Records shown:
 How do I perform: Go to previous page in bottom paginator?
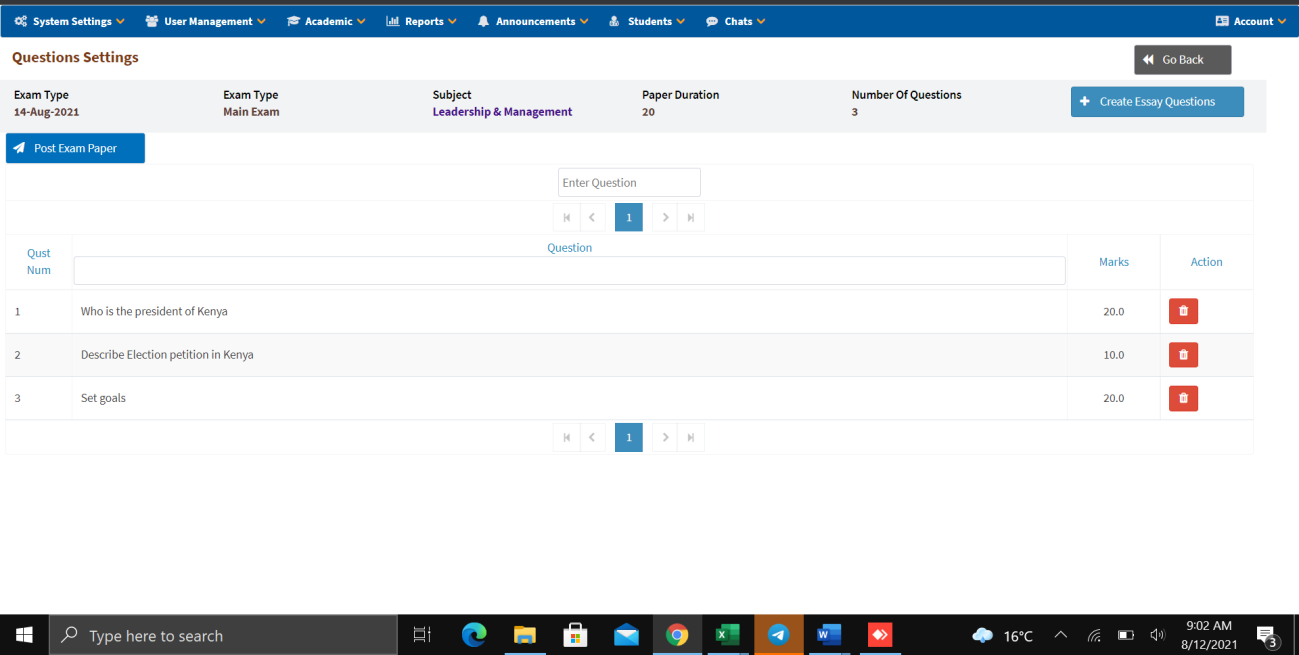point(592,437)
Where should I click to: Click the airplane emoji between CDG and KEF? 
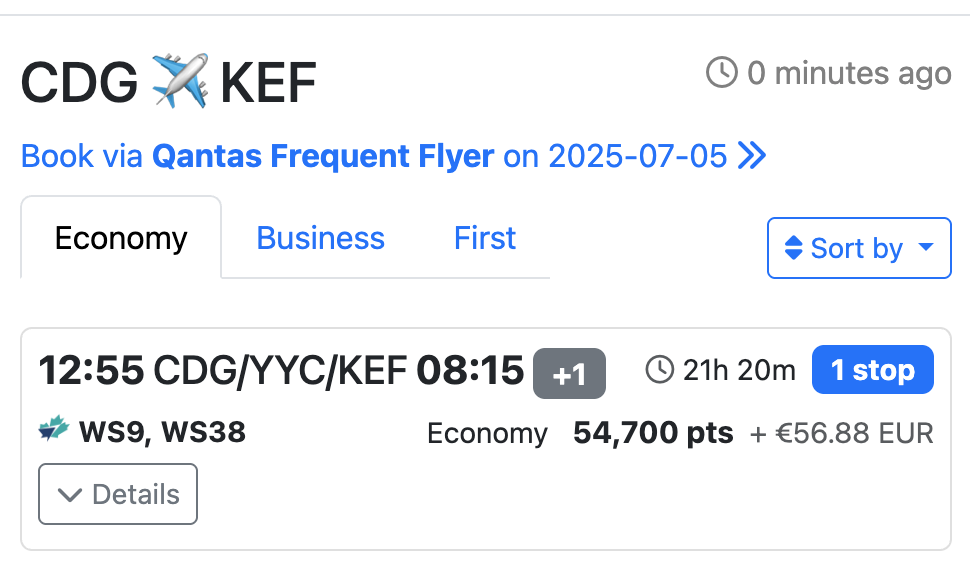[x=179, y=81]
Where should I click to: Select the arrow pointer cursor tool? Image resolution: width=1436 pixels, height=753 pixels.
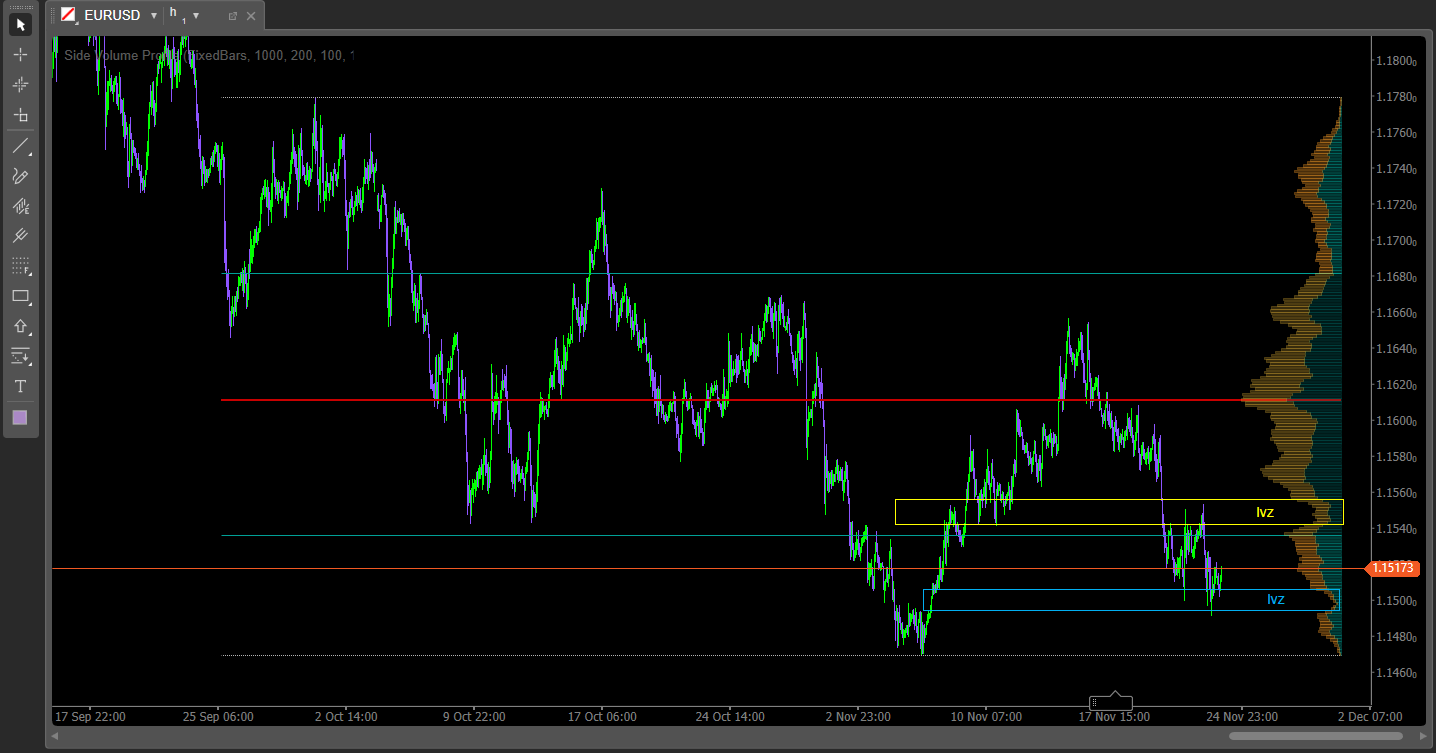click(x=20, y=25)
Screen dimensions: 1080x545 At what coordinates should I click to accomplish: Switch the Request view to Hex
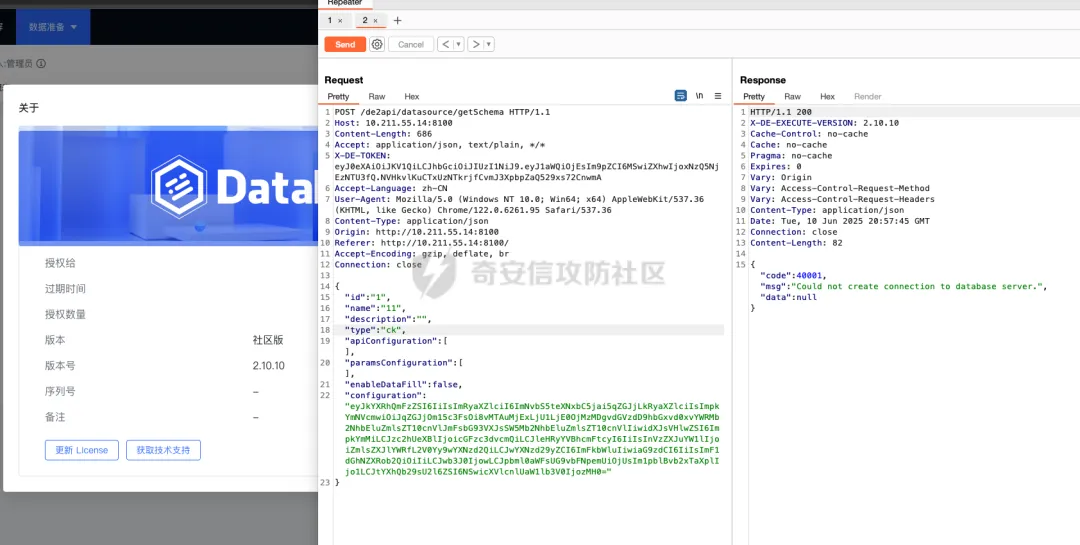pyautogui.click(x=412, y=96)
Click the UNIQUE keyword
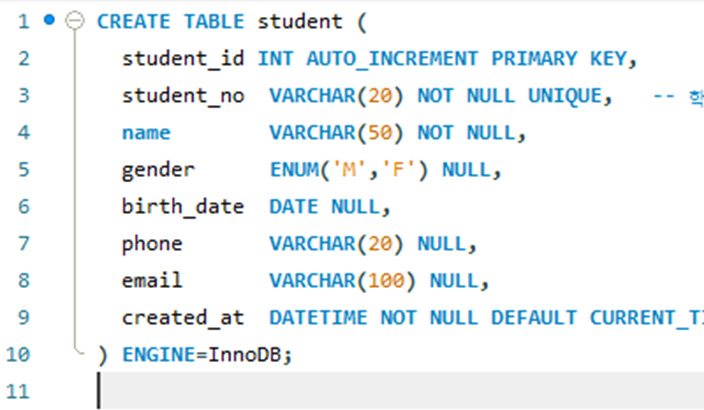This screenshot has width=704, height=410. click(571, 95)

Task prompt:
The lines from the one holding "Where should I click to: Click" through the end of the entries are to be transcribed exactly, both ends included, with the pictures left out.

Finished exercise:
Where should I click to: Click the airplane emoji between CDG and KEF? 
[x=179, y=81]
Where should I click to: Select the arrow pointer cursor tool? Image resolution: width=1436 pixels, height=753 pixels.
click(x=20, y=25)
Screen dimensions: 1080x545 At what coordinates should I click to accomplish: Switch the Request view to Hex
pyautogui.click(x=412, y=96)
Click the UNIQUE keyword
This screenshot has width=704, height=410. click(571, 95)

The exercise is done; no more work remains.